A proposed class action lawsuit claims NFI Industries, Inc. overstepped the Illinois Biometric Information Privacy Act (BIPA) by collecting employees’ fingerprints without adhering to the strict requirements of the law.
The case explains that NFI, a warehouse and distribution center that provides “transit, warehousing, brokerage, and real estate services,” requires workers to scan their fingerprints into the Kronos employee database each time they clock into and out of work. The suit points out that fingerprints, as opposed to ID badges or timecards, are especially sensitive given they cannot be changed if stolen or compromised. The case contends that a company that collects and stores such sensitive data from its employees exposes the workers to “serious and irreversible privacy risks.”

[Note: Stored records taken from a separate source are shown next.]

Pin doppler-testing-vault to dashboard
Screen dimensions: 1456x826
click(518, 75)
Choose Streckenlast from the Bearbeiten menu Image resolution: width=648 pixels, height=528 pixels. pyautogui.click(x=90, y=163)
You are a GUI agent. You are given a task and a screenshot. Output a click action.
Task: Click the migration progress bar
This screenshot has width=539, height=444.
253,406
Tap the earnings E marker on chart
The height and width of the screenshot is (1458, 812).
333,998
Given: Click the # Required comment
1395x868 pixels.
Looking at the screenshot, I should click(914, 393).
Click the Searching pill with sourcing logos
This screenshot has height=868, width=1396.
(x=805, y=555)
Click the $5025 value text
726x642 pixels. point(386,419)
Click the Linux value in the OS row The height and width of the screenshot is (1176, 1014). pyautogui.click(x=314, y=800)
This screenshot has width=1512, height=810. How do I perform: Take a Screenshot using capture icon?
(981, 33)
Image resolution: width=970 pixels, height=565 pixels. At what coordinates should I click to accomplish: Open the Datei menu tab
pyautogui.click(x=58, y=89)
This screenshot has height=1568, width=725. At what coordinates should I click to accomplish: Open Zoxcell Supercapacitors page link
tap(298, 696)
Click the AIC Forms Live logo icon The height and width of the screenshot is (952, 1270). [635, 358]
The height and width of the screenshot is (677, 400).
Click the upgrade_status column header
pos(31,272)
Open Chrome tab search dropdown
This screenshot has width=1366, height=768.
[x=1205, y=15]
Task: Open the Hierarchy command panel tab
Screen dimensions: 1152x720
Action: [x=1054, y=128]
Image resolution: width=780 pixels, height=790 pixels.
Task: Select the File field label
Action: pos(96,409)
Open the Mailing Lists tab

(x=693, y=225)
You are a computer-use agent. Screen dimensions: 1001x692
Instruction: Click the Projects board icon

“For example,” the complaint states, “if a database containing fingerprints or other sensitive, proprietary biometric data is hacked, breached, or otherwise exposed—like in the recent Yahoo, eBay, Equifax, Uber, Home Depot, MyFitnessPal, Panera, Whole Foods, Chipotle, Omni Hotels & Resorts, Trump Hotels, Facebook/Cambridge Analytica, and Suprema data breaches or misuses—employees have no means by which to prevent identity theft, unauthorized tracking or other unlawful or improper use of this highly personal and private information.”
It is for this reason that the BIPA was enacted in 2008, the lawsuit says. The case claims that despite being aware of the privacy law’s strict requirements, NFI violated the statute by failing to inform employees of the purpose and length of time for which their fingerprints would be collected, as well as secure a written release from the workers to collect such information. Moreover, the defendant, according to the case, has neither disclosed to workers that their data would be shared with at least one third party nor developed a publicly available retention policy for the destruction of the sensitive data.
The plaintiff, who worked for NFI between May and August 2016, claims “no amount of time or money” can compensate her if her biometric data is compromised due to the company’s “lax procedures.” She says she never would have disclosed her data to the defendant had she known it would be retained “for an indefinite period of time without her consent.”